Les clubs haïtiens exclus de toutes les compétitions de la CONCACAF !

« Aucun club haïtien n’est habilité à prendre part aux prochaines compétitions des clubs de la CONCACAF pour la saison 2023/2024 ». Cette décision a été prise le 21 avril 2023, par l’instance dirigeante du football de la zone (CONCACAF), à travers un communiqué publié sur son site officiel. Cette sanction est prononcée contre les clubs haïtiens en raison du fait que la COCHAFOP (Commission d’organisation du championnat haïtien de football professionnel) n’a organisé aucune compétition en 2022, ont fait savoir les dirigeants de la CONCACAF. L’impossibilité de la sélection haïtienne, ainsi que les clubs d’accueillir des matches internationaux au stade Sylvio Cator, est aussi l’une des causes de cette censure de la CONCACAF.

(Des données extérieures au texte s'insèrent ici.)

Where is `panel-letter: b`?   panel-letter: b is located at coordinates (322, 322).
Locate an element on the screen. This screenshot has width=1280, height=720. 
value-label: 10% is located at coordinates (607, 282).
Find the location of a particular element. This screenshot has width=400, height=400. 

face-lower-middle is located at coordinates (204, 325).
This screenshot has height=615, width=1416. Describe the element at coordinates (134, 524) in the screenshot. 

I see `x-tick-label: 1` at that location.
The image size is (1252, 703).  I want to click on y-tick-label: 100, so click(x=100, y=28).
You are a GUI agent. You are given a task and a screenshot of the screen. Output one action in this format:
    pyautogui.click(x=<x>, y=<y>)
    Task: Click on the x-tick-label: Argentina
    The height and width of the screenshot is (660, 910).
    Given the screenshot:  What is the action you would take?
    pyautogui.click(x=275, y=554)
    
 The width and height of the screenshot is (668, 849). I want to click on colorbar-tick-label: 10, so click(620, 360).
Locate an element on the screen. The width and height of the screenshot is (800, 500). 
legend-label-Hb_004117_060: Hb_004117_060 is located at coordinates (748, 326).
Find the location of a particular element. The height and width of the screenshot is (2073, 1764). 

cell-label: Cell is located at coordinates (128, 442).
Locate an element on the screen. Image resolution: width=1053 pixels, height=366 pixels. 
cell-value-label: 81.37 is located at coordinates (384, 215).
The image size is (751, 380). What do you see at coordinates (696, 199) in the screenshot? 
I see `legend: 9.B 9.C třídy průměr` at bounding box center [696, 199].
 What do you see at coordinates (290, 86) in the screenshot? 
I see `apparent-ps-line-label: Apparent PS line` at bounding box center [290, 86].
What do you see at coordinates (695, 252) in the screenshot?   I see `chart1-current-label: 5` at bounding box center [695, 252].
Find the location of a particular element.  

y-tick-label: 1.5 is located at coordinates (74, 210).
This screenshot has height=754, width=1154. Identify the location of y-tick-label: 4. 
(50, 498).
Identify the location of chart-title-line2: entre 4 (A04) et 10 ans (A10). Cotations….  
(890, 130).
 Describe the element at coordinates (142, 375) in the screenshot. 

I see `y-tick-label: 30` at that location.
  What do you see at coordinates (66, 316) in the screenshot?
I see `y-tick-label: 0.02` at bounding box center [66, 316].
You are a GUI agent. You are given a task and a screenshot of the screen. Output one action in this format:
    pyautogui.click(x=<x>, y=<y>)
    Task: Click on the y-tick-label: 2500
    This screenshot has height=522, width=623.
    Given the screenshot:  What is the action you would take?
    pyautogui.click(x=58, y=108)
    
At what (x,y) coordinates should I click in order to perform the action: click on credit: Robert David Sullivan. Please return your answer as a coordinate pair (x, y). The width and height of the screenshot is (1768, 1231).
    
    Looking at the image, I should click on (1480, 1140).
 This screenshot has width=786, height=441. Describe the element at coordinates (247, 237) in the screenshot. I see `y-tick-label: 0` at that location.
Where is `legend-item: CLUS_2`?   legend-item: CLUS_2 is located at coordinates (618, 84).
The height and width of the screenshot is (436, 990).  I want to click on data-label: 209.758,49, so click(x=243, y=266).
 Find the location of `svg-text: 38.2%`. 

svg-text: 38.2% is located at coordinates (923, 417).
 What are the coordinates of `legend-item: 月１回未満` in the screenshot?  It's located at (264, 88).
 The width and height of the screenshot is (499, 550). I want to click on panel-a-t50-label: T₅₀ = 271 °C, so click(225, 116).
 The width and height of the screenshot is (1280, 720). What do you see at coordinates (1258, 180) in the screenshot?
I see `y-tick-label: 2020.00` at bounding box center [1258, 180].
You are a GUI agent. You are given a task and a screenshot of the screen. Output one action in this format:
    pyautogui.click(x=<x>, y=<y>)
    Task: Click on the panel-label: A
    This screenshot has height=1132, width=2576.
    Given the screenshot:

Que faire pour redonner vie au football en Haïti ?

À plusieurs reprises, les membres du Comité de Normalisation et quelques Dirigeants de clubs de Première Division se sont réunis pour essayer de trouver une issue pour la reprise du Championnat Haïtien de Football Professionnel (CHFP), mais jusqu’ici rien n’a été encore fait. Organiser des compétitions régionales avec les clubs partageant presque la même zone, était la proposition discutée entre les acteurs. Si certains dirigeants se disaient pour, d’autres s’y opposent, évoquant la situation sécuritaire du pays comme blocage. Et dans l’intervalle, d’autres protagonistes parlent de boycottage.

En somme, la reprise des différents championnats nationaux haïtiens n’est pas pour demain ni l’après-demain. Le Football reste paisiblement dans son petit cercueil et nos talents s’arment de plus en plus pour rester en vie.